TASK TO COMPLETE –
Reproduce the data below without any change, everything from the line that contains "The image size is (644, 483)." down to the line that contains "point(653,107)", and nothing else.

***** DATA SHOWN

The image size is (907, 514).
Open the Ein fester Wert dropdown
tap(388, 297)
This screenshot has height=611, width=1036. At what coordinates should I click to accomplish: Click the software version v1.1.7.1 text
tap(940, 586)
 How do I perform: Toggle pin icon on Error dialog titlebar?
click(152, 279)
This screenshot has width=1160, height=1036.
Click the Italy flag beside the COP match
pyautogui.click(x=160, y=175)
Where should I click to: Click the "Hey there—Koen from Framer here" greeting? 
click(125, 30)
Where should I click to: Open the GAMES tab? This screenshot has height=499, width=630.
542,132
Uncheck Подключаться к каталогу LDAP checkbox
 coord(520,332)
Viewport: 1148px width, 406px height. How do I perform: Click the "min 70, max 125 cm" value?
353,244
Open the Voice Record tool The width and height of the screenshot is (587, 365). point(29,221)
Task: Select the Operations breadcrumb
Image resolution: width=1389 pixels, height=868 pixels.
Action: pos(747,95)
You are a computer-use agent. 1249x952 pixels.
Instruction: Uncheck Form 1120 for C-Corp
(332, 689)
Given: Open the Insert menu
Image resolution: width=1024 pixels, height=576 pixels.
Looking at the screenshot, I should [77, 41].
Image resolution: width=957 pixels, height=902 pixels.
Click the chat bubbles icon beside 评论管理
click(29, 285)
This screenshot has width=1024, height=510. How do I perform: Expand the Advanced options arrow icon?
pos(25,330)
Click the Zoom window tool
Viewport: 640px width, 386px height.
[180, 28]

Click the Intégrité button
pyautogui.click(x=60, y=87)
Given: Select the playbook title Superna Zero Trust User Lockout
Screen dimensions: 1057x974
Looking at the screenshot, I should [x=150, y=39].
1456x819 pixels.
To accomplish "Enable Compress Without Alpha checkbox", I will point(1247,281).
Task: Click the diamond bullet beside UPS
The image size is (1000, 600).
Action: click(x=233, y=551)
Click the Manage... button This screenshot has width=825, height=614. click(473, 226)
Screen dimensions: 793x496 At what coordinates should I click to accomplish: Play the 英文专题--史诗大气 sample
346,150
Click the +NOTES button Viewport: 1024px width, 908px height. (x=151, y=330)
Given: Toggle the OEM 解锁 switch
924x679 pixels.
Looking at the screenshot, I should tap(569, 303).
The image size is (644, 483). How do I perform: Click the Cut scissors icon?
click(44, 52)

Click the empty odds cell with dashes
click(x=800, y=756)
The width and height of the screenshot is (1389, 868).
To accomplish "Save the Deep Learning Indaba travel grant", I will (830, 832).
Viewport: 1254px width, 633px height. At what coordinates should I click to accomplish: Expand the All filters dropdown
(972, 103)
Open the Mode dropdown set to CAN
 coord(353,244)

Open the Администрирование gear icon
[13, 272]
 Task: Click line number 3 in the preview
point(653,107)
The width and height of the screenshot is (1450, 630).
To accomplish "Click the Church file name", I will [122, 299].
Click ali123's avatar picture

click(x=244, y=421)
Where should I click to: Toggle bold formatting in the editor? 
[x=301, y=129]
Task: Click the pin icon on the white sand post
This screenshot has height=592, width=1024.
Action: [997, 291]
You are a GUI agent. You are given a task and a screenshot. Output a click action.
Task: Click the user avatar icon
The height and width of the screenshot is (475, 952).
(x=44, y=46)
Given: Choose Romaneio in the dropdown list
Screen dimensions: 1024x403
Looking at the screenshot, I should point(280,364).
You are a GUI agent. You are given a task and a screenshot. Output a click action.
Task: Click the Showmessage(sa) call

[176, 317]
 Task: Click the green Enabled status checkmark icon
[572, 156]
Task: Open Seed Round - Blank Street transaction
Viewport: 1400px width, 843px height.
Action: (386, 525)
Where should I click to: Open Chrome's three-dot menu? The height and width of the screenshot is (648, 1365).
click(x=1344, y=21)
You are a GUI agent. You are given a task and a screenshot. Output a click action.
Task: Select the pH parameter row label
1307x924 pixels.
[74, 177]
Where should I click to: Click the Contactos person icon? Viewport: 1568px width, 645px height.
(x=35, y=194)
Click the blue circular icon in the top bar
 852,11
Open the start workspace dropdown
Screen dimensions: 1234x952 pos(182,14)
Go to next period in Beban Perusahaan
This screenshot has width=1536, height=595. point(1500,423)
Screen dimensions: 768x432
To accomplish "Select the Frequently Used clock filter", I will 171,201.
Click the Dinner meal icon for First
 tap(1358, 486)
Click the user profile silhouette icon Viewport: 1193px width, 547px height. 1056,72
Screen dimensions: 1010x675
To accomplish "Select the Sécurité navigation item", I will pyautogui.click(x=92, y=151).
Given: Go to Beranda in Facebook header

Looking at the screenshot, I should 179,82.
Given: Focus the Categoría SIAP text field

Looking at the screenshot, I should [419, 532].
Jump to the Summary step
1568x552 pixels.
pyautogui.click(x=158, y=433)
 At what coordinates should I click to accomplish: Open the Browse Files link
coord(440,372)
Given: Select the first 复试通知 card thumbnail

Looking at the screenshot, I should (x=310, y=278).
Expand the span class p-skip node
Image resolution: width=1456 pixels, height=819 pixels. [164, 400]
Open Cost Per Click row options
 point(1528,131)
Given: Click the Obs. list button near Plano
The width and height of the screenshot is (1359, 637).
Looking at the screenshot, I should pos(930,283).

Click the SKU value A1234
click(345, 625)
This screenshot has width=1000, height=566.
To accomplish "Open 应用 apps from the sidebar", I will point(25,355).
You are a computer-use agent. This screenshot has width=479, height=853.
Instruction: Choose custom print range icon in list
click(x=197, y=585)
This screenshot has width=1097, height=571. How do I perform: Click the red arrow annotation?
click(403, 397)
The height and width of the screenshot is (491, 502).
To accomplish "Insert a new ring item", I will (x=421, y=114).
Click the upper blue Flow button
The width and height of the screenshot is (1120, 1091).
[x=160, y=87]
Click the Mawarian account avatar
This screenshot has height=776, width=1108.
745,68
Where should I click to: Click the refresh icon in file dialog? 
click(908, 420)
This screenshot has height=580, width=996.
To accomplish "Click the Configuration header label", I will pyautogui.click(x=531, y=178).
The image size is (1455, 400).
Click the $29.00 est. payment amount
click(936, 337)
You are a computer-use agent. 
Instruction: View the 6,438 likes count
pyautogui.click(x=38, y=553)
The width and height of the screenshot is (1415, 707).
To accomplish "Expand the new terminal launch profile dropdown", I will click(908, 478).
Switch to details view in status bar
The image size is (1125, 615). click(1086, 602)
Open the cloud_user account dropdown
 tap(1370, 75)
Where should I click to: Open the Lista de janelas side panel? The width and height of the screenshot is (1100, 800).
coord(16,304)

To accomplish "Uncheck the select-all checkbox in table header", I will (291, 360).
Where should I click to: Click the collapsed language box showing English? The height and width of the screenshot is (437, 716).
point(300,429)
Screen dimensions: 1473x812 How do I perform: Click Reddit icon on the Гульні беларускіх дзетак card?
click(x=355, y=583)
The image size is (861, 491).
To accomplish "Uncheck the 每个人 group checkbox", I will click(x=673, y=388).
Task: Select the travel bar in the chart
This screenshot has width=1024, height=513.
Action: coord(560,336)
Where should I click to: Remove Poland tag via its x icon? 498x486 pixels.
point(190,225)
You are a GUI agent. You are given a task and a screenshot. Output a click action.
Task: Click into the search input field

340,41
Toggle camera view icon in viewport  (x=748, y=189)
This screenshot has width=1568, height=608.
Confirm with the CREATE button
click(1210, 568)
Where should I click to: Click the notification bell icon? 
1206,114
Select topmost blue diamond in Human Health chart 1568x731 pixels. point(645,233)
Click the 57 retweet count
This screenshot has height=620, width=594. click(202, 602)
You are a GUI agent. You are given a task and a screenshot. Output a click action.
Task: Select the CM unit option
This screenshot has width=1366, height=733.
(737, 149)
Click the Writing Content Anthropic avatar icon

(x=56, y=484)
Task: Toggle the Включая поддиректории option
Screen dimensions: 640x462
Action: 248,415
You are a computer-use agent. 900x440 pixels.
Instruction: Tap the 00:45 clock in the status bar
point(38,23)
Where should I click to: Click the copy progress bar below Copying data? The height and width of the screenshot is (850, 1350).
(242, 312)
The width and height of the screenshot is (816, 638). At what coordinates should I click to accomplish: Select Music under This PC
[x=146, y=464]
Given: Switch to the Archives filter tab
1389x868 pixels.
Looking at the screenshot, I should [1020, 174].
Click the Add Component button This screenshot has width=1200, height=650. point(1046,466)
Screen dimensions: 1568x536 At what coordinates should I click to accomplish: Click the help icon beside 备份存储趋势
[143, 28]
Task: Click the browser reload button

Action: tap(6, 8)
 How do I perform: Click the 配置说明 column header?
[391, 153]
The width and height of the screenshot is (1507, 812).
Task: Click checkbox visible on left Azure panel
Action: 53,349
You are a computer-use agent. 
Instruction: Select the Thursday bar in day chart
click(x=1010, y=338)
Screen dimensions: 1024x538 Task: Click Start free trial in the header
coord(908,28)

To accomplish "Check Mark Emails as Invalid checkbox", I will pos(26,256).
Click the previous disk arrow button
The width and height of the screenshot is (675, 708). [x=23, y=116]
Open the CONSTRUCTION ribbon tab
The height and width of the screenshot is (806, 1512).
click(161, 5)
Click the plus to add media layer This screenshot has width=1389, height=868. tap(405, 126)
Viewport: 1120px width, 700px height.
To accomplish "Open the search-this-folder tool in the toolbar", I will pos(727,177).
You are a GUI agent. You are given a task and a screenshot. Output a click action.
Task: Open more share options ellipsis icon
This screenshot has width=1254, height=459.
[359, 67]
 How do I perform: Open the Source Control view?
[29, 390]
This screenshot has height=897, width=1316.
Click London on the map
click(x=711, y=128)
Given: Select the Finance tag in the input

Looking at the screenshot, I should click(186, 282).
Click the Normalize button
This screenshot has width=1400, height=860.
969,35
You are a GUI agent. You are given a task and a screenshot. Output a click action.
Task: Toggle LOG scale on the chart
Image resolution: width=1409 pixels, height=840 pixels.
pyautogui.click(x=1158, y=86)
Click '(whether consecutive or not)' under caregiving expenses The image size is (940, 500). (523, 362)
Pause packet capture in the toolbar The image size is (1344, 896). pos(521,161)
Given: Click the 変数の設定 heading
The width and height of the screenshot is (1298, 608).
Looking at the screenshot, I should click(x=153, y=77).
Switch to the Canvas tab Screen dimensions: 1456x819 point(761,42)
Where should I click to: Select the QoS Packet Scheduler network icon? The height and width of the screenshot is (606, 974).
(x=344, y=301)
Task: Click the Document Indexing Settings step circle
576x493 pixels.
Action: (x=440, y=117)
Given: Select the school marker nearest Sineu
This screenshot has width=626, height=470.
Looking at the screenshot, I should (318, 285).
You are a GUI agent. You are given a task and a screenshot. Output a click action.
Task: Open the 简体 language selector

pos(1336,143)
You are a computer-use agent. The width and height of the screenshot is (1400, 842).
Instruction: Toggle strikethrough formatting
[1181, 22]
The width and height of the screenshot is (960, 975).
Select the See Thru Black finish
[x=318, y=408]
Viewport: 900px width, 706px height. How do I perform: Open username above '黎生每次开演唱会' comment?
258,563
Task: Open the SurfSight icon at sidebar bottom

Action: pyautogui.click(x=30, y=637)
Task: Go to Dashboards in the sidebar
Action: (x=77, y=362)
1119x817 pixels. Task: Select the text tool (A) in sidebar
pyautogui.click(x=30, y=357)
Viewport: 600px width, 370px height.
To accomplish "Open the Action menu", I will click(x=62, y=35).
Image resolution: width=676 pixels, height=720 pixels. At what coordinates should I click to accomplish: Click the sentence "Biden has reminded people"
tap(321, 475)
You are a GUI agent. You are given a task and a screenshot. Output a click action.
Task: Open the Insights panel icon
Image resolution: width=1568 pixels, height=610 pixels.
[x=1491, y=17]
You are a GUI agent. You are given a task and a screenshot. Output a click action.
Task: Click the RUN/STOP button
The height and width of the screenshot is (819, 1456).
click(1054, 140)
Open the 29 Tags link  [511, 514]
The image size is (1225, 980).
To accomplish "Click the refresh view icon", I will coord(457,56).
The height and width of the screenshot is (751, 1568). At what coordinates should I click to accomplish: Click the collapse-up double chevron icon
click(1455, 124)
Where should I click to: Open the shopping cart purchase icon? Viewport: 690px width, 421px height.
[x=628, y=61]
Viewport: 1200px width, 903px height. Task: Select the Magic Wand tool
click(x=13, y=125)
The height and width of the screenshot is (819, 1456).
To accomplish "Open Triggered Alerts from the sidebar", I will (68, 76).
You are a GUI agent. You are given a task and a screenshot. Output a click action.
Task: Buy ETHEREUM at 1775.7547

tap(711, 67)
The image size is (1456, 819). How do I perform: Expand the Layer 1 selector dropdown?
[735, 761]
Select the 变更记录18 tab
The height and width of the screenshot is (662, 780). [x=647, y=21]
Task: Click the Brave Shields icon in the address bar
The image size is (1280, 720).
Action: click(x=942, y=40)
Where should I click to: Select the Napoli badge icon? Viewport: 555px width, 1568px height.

**********

THE RESPONSE –
The image size is (644, 483). How do I perform: Click the Cut scissors icon?
click(44, 52)

Click the empty odds cell with dashes
click(x=800, y=756)
The width and height of the screenshot is (1389, 868).
To accomplish "Save the Deep Learning Indaba travel grant", I will (830, 832).
Viewport: 1254px width, 633px height. At what coordinates should I click to accomplish: Expand the All filters dropdown
(972, 103)
Open the Mode dropdown set to CAN
 coord(353,244)

Open the Администрирование gear icon
[13, 272]
 Task: Click line number 3 in the preview
point(653,107)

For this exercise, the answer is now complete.